> [MATERIAL FOR THE TASK]
▽

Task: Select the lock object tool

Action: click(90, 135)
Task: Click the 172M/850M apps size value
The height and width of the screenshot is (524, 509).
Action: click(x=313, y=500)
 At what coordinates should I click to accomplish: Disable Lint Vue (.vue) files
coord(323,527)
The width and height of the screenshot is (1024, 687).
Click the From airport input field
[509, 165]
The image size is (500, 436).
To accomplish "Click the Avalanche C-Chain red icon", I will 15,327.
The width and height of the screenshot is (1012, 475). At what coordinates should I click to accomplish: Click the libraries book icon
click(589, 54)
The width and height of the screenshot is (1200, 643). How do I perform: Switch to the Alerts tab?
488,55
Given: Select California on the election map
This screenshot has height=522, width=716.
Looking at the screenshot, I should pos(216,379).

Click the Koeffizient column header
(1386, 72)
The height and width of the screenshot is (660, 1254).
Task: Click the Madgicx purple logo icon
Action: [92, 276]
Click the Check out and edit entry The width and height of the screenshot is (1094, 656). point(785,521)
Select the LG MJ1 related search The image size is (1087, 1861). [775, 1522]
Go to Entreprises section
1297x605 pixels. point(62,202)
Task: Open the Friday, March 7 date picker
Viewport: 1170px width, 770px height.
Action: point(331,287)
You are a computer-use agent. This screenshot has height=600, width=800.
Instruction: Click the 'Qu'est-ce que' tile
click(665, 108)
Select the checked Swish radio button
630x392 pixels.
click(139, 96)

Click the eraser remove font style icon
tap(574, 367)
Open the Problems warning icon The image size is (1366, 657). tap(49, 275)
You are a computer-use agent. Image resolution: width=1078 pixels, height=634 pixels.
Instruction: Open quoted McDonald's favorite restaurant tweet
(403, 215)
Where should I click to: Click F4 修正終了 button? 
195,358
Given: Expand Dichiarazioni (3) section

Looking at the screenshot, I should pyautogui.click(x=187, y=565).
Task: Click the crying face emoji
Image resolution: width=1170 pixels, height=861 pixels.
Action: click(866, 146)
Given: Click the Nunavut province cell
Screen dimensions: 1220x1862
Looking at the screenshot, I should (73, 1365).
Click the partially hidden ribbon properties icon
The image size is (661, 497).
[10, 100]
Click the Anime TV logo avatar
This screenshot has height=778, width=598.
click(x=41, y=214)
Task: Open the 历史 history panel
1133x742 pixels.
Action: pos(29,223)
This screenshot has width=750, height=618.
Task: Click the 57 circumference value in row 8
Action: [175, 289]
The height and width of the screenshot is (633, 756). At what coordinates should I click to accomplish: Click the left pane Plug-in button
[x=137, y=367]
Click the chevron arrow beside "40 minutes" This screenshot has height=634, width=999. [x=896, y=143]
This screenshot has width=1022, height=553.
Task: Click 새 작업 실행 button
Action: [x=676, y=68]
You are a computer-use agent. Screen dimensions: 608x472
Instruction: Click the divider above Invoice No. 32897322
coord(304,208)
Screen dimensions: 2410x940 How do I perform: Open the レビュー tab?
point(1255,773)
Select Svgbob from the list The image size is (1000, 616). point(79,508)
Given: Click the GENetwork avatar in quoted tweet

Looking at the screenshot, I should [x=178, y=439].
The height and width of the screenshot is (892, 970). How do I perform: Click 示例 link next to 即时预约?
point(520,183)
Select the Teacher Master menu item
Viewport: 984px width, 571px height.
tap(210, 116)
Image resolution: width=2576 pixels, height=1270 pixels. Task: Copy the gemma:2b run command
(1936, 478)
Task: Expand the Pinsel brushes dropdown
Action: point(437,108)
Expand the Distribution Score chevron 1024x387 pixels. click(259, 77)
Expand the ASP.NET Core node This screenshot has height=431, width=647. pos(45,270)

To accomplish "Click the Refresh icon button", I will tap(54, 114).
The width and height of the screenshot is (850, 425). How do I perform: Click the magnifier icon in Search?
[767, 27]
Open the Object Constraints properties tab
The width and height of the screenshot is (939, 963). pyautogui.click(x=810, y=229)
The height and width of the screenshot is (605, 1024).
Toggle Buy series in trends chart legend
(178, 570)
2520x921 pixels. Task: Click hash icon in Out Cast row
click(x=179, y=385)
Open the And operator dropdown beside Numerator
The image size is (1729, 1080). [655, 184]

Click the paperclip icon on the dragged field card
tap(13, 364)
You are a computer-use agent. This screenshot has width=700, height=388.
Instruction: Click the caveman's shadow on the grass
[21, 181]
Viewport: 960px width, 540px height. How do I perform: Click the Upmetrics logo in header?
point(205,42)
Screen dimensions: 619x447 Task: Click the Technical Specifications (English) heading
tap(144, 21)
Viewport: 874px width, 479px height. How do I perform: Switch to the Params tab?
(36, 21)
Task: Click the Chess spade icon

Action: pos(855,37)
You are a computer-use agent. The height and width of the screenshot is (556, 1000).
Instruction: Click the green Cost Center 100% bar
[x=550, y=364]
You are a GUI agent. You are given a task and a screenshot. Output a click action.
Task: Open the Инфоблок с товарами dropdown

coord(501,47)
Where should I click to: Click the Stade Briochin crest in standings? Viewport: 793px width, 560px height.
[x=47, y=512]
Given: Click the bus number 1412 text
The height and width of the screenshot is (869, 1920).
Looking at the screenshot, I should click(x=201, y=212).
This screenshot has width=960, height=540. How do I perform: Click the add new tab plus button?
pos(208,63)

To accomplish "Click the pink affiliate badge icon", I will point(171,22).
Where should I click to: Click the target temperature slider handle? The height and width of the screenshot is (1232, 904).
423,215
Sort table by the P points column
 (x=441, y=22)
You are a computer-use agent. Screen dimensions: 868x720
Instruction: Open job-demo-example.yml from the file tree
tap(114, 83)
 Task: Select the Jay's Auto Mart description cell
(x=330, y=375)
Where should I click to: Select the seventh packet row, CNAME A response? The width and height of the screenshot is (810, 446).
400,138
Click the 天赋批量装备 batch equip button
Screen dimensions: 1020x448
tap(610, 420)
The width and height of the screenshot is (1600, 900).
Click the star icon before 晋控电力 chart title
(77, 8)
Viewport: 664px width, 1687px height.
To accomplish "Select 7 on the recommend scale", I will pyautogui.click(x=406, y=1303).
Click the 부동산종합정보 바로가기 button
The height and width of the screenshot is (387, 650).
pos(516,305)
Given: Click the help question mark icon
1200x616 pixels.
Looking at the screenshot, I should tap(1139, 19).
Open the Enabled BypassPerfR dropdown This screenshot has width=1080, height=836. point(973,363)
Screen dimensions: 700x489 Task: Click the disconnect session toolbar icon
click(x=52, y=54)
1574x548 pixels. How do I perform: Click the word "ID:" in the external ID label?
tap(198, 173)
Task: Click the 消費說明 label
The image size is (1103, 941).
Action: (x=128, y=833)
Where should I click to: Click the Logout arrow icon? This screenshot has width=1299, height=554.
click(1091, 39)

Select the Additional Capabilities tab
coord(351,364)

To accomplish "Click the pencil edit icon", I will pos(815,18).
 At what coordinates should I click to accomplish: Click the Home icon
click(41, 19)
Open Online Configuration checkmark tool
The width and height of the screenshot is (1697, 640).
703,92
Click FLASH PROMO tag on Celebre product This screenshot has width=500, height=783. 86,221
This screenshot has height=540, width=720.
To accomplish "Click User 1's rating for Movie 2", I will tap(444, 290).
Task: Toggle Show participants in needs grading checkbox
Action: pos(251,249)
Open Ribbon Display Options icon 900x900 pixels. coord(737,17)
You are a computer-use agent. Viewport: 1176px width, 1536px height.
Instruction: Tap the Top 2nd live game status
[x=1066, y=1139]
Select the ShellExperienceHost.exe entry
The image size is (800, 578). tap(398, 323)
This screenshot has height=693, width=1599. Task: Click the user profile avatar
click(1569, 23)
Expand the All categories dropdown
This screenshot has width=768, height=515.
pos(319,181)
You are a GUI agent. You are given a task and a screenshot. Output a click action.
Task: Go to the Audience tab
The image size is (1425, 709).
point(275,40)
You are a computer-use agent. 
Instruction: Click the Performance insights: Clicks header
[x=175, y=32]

△

> [WORK TO COMPLETE] Scan the records for lines that hold "agent", and reproduce each one you find.

> [WRITTEN REPLY]
You are a computer-use agent. This screenshot has height=600, width=800.
You are a computer-use agent. Image resolution: width=1078 pixels, height=634 pixels.
You are a computer-use agent. Screen dimensions: 608x472
You are a computer-use agent. This screenshot has width=700, height=388.
You are a computer-use agent. The height and width of the screenshot is (556, 1000).
You are a GUI agent. You are given a task and a screenshot. Output a click action.
You are a computer-use agent. Screen dimensions: 868x720
You are a computer-use agent. Viewport: 1176px width, 1536px height.
You are a GUI agent. You are given a task and a screenshot. Output a click action.
You are a computer-use agent. 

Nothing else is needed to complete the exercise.